I trasgressori potranno a questo punto ottenere sconti in base alla valutazione di circostanze attenuanti, come il non aver tratto profitto dall’elusione o il trovarsi in cattive situazioni economiche. In base alle norme precedenti, invece, le sanzioni per non aver segnalato all’Ufficio Cambi le operazioni sospette variavano dall’uno al 40% dell’importo dell’operazione non segnalata, senza indicazioni di criteri per il massimale della multa.
Con la decisione, depositata mercoledì nella sentenza 20647 e 20648 della Seconda sezione civile, i supremi giudici hanno accolto il ricorso di due ex amministratori delegati della società Intrafid, fiduciaria del gruppo bancario della Popolare di Intra e Verbania poi confluito in Veneto Banca, condannati insieme ai presidenti del consiglio di amministrazione a pagare in solido con la società una sanzione amministrativa da oltre 6,7 milioni. I due, Gloria Morandi e Marco Di Giovanni, hanno chiesto una nuova determinazione della sanzione con esclusione dei sei zeri. Il ricorso della Morandi ha fatto riferimento alle sue “precarie condizioni economiche”, al fatto che non aveva precedenti e che non aveva tratto vantaggi personali, per chiedere l’applicazione delle nuove norme del 2017, “con determinazione della sanzione in maniera prossima al minimo edittale”. Gli ermellini hanno incaricato la Corte di Appello di Milano, che nel 2014 aveva inflitto la sanzione milionaria ai vertici di Intrafid, di ricalcolare le multe che a questo punto in nessun caso potranno ammontare a più di 300mila euro.

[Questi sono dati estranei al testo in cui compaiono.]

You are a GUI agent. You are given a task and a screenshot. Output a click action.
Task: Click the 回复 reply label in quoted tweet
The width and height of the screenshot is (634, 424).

L’Avvocatura dello Stato, per conto del Mef, pur prendendo atto che la riforma del 2017 “è espressiva del principio del ‘favor rei’ (che sinora non aveva avuto riconoscimento nel campo delle sanzioni amministrative in esame) aveva proposto secondo la Cassazione “una lettura restrittiva”, sostenendo che “la retroattività della norma sanzionatoria più favorevole sia condizionata alla mancata conclusione del procedimento sanzionatorio”. In sostanza, per la difesa erariale, se la sanzione era già stata irrogata, l’importo non si poteva ridurre anche se il procedimento giudiziario non era ancora concluso. La Cassazione ha comunque applicato il favor rei aggiungendo che non si possono includere nel bilancio dello Stato i proventi di multe ancora oggetto di causa.